>>>>

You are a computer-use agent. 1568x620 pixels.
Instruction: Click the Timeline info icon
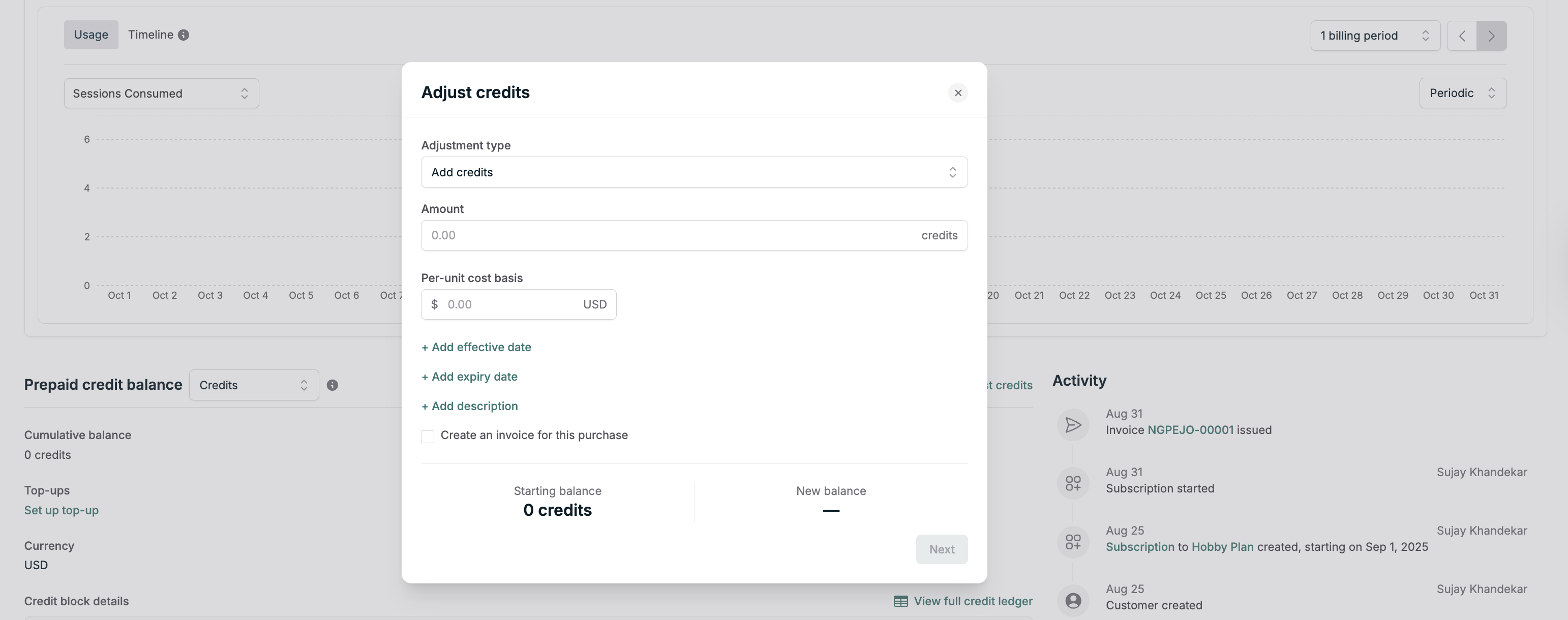pyautogui.click(x=183, y=35)
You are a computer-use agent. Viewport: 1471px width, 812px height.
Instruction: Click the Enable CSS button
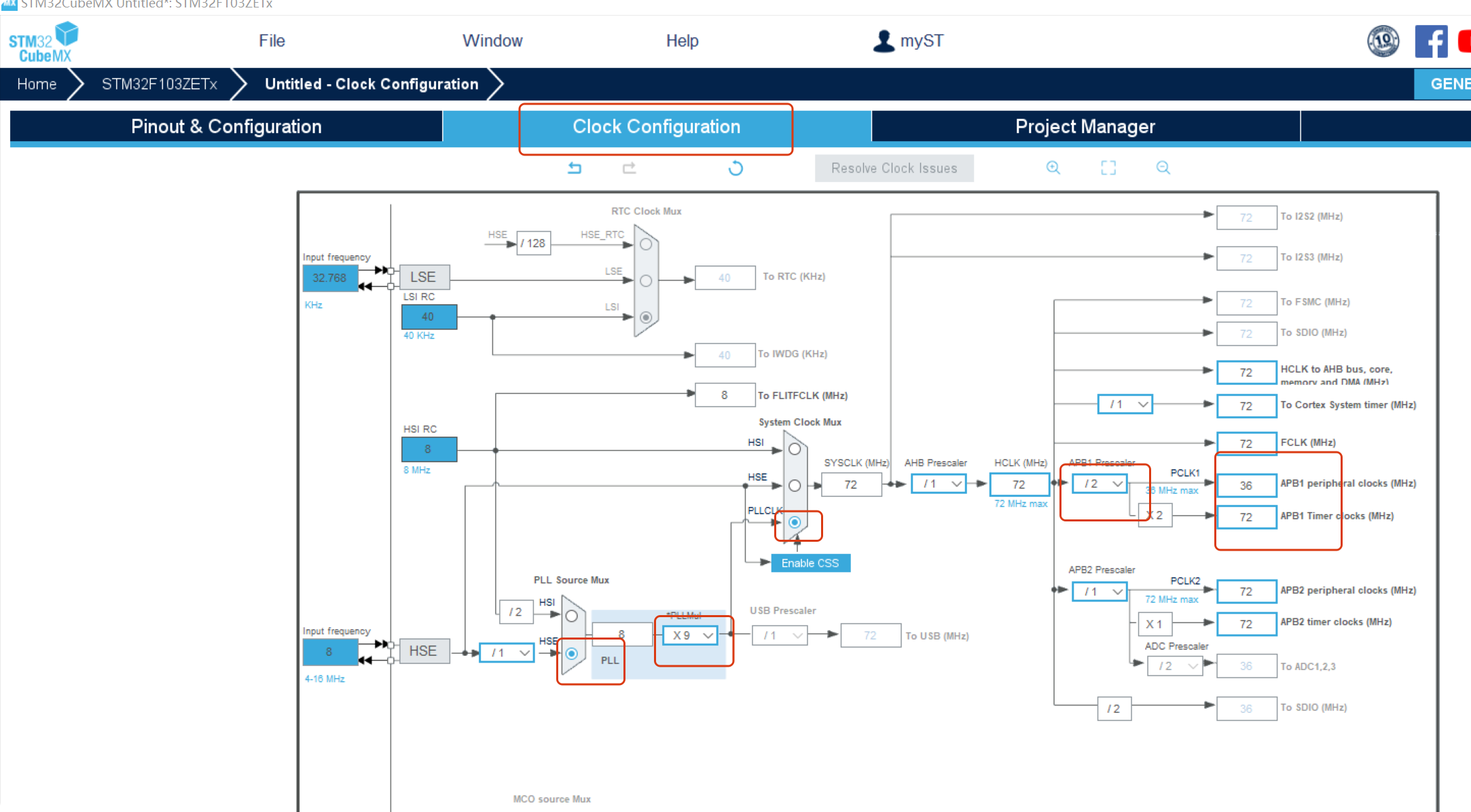(810, 563)
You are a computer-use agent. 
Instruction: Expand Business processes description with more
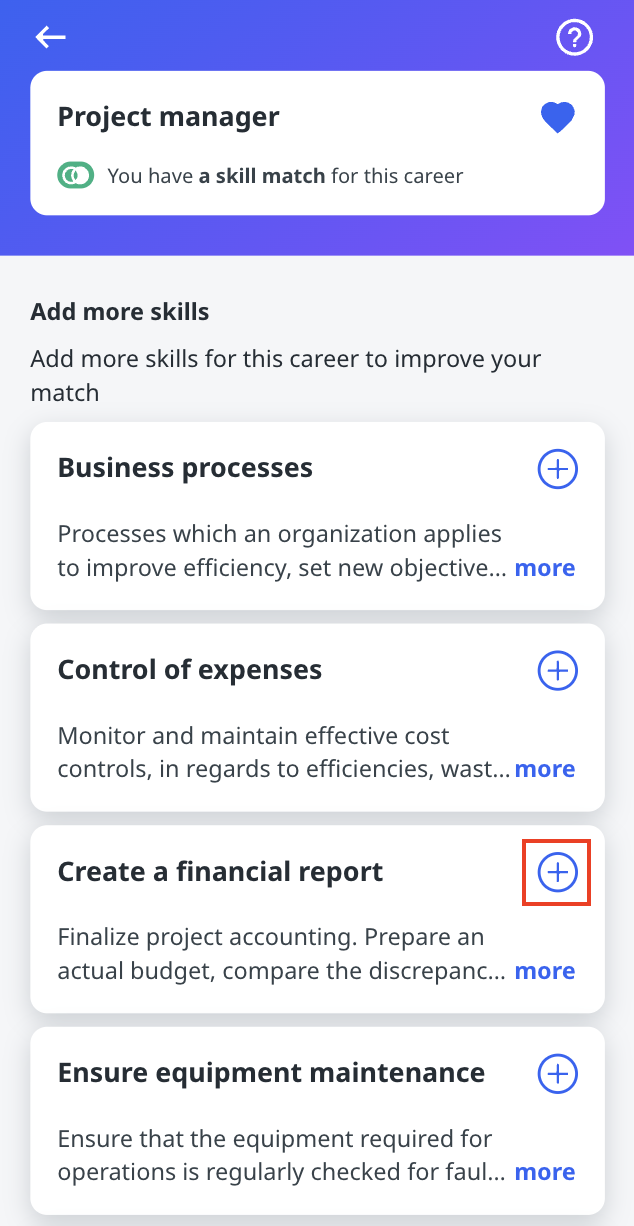coord(545,568)
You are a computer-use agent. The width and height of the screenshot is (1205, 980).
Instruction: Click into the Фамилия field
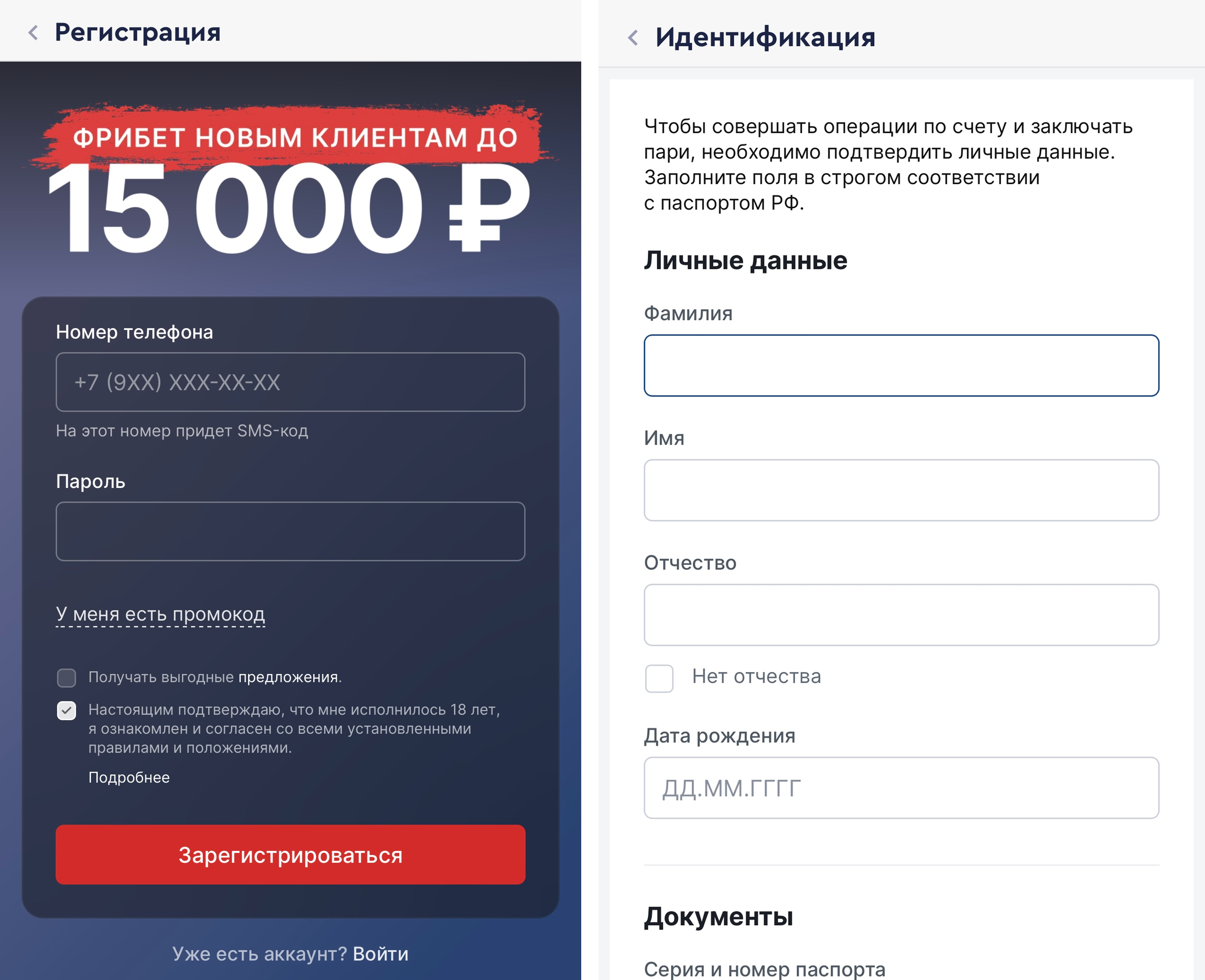pyautogui.click(x=901, y=365)
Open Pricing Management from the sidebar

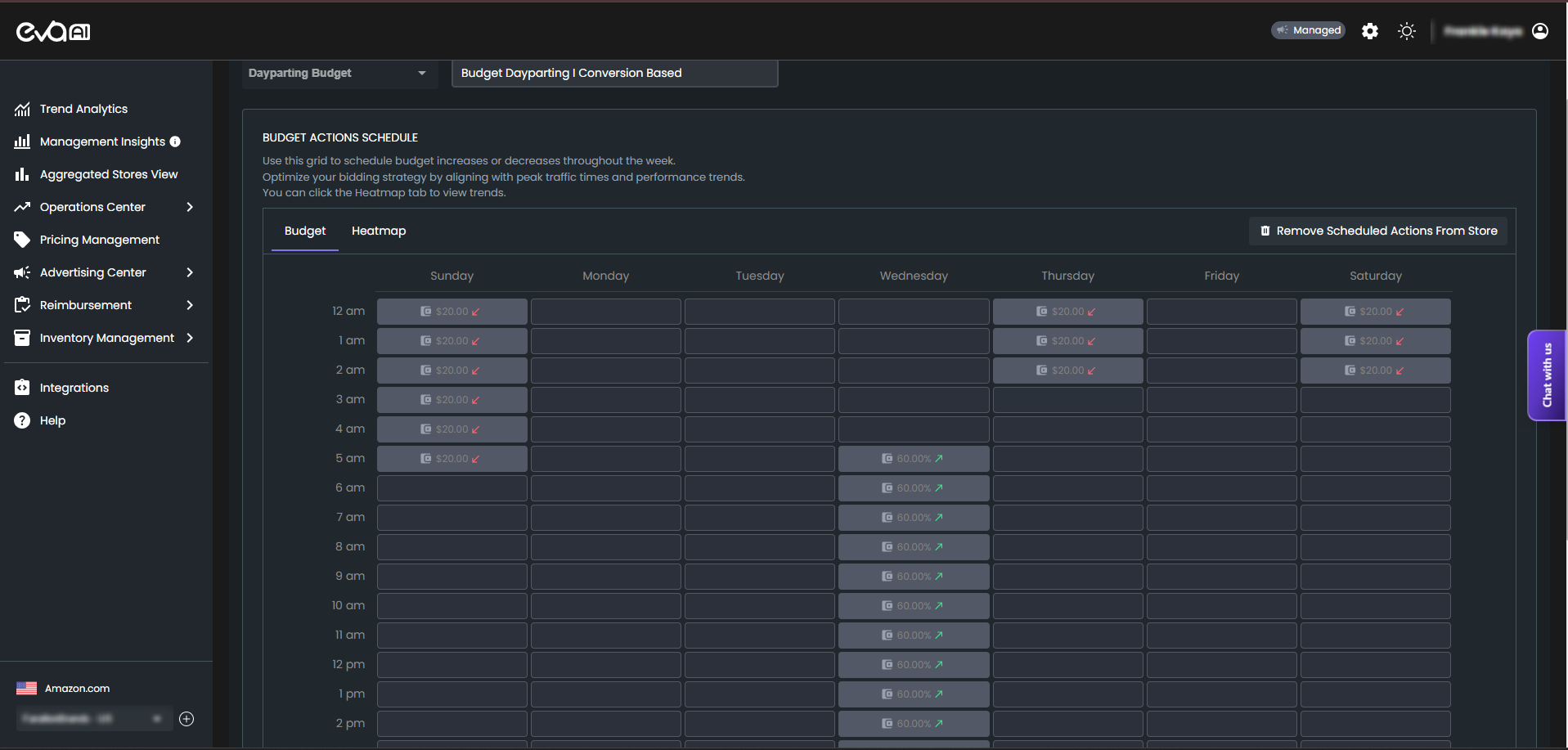click(99, 240)
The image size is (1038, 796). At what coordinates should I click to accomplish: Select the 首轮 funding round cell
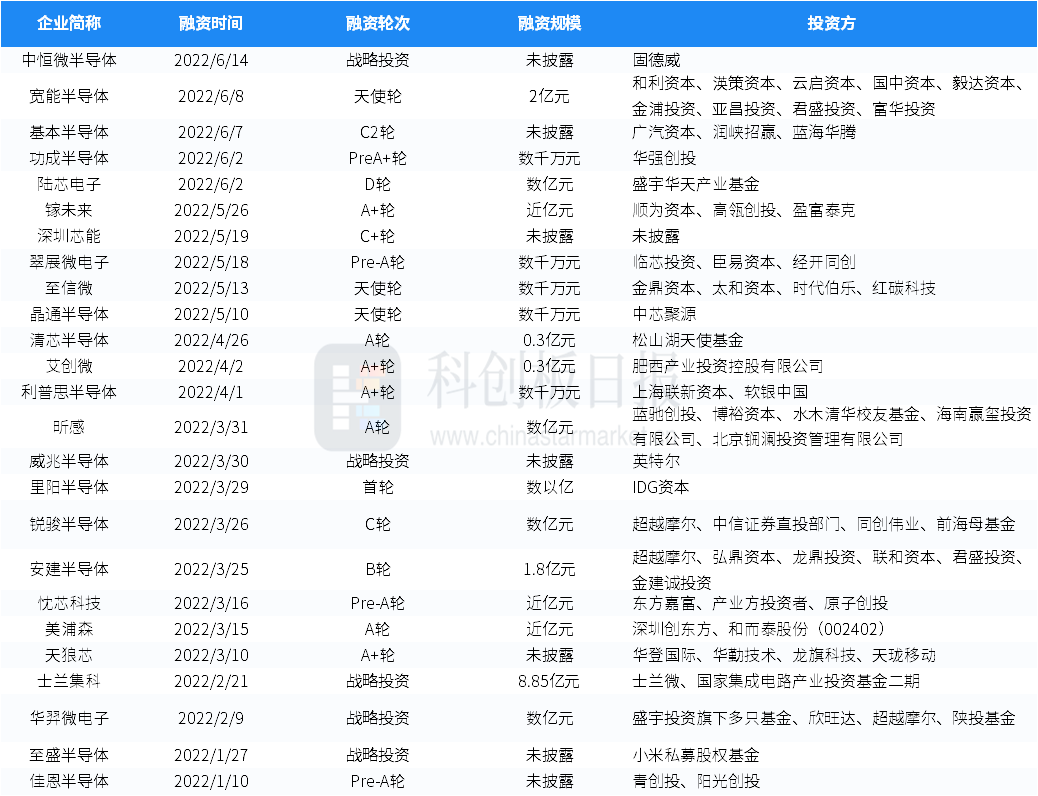coord(377,487)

<<<<

To be done: Copy out the listing above word for word, leaving out the pictures.

Written answer:
You are a computer-use agent. 1568x620 pixels.
Instruction: Click the Timeline info icon
pyautogui.click(x=183, y=35)
You are a computer-use agent. Viewport: 1471px width, 812px height.
Instruction: Click the Enable CSS button
(810, 563)
You are a computer-use agent. 
Instruction: Expand Business processes description with more
coord(545,568)
You are a computer-use agent. The width and height of the screenshot is (1205, 980).
Instruction: Click into the Фамилия field
pyautogui.click(x=901, y=365)
Open Pricing Management from the sidebar

click(99, 240)
The image size is (1038, 796). At what coordinates should I click to accomplish: Select the 首轮 funding round cell
coord(377,487)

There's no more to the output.